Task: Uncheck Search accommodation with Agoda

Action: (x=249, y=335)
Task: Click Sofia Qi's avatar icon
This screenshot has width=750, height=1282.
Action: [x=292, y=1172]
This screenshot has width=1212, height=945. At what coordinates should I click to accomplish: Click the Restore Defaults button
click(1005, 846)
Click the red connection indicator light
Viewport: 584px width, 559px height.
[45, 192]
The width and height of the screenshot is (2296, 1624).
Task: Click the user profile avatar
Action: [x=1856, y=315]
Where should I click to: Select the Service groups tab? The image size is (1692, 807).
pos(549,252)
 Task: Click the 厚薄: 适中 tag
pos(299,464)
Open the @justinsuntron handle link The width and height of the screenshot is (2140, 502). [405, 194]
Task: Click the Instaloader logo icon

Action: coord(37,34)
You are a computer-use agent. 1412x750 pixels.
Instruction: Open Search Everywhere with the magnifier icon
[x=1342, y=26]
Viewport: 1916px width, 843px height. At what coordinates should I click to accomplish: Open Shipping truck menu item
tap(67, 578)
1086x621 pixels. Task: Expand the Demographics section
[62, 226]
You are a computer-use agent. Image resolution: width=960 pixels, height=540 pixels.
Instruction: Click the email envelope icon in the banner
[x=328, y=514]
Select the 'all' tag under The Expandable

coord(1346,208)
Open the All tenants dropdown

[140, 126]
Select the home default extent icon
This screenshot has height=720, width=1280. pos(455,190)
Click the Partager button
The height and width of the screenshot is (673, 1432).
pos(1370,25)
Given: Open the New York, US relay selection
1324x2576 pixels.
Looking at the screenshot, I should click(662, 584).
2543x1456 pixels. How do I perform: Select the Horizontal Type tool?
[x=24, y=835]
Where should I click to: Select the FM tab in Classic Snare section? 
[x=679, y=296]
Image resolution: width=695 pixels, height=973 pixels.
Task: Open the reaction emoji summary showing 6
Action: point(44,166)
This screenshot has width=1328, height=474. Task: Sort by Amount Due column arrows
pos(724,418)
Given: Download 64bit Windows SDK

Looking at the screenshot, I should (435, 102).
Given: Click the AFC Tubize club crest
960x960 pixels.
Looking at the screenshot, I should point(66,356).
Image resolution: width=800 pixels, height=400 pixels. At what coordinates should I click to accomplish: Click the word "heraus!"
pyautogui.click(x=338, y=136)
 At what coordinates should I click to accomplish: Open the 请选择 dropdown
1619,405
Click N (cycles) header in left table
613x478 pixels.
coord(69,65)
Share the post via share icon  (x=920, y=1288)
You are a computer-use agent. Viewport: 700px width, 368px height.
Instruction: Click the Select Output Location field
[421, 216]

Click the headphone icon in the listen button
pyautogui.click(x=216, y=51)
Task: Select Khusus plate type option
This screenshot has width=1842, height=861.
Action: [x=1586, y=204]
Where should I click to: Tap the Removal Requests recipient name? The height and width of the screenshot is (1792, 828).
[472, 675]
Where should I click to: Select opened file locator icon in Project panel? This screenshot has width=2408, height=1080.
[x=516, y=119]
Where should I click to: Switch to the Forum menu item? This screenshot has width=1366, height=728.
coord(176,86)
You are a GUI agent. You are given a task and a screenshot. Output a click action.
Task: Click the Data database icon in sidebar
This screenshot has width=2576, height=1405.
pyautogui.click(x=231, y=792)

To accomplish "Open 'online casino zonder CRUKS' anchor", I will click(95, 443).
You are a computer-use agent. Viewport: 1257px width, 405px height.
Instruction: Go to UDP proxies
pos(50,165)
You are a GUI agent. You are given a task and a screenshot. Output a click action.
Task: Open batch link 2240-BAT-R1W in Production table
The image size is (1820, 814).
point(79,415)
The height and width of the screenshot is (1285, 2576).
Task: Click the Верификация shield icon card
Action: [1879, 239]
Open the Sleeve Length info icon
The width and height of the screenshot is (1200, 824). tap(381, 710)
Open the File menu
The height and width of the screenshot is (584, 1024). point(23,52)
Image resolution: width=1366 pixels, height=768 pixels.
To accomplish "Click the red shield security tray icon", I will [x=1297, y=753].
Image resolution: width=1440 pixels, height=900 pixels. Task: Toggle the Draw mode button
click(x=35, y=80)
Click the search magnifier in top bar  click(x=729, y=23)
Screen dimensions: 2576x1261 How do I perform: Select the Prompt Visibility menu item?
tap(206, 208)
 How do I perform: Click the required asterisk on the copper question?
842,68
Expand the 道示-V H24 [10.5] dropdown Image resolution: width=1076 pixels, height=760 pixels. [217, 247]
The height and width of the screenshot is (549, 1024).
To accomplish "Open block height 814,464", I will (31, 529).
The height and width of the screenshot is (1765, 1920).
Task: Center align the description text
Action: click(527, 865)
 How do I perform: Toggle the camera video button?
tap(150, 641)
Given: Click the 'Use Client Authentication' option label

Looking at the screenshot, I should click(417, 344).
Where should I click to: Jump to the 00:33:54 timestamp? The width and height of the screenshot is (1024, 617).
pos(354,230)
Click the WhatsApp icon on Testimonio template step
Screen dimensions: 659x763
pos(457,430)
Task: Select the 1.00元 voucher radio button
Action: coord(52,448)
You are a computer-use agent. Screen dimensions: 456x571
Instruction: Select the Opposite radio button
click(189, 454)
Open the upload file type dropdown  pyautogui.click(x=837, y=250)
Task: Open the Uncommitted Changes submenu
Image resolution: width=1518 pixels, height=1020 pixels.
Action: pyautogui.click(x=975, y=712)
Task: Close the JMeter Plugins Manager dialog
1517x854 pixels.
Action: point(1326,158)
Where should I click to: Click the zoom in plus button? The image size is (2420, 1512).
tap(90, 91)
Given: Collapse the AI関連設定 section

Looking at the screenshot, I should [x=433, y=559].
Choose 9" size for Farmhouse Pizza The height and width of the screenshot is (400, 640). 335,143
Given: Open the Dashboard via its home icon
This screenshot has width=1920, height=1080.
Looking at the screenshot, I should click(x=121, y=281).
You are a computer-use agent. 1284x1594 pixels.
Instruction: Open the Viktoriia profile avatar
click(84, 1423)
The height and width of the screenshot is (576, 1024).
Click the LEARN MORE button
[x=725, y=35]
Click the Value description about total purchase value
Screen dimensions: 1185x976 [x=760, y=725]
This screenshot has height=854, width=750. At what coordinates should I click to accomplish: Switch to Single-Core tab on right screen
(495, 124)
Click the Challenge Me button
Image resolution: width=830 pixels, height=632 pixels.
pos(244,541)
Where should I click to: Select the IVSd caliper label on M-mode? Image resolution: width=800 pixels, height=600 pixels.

- - -

▶ STATED PROBLEM: Quote the stretch of items from the line containing "You are a computer-use agent. Viewport: 1257px" through the line containing "pos(354,230)", both lines included.

▶ SOLUTION:
You are a computer-use agent. Viewport: 1257px width, 405px height.
Instruction: Go to UDP proxies
pos(50,165)
You are a GUI agent. You are given a task and a screenshot. Output a click action.
Task: Open batch link 2240-BAT-R1W in Production table
The image size is (1820, 814).
point(79,415)
The height and width of the screenshot is (1285, 2576).
Task: Click the Верификация shield icon card
Action: [1879, 239]
Open the Sleeve Length info icon
The width and height of the screenshot is (1200, 824). tap(381, 710)
Open the File menu
The height and width of the screenshot is (584, 1024). point(23,52)
Image resolution: width=1366 pixels, height=768 pixels.
To accomplish "Click the red shield security tray icon", I will [x=1297, y=753].
Image resolution: width=1440 pixels, height=900 pixels. Task: Toggle the Draw mode button
click(x=35, y=80)
Click the search magnifier in top bar  click(x=729, y=23)
Screen dimensions: 2576x1261 How do I perform: Select the Prompt Visibility menu item?
tap(206, 208)
 How do I perform: Click the required asterisk on the copper question?
842,68
Expand the 道示-V H24 [10.5] dropdown Image resolution: width=1076 pixels, height=760 pixels. [217, 247]
The height and width of the screenshot is (549, 1024).
To accomplish "Open block height 814,464", I will (31, 529).
The height and width of the screenshot is (1765, 1920).
Task: Center align the description text
Action: click(527, 865)
 How do I perform: Toggle the camera video button?
tap(150, 641)
Given: Click the 'Use Client Authentication' option label

Looking at the screenshot, I should click(417, 344).
Where should I click to: Jump to the 00:33:54 timestamp? The width and height of the screenshot is (1024, 617).
pos(354,230)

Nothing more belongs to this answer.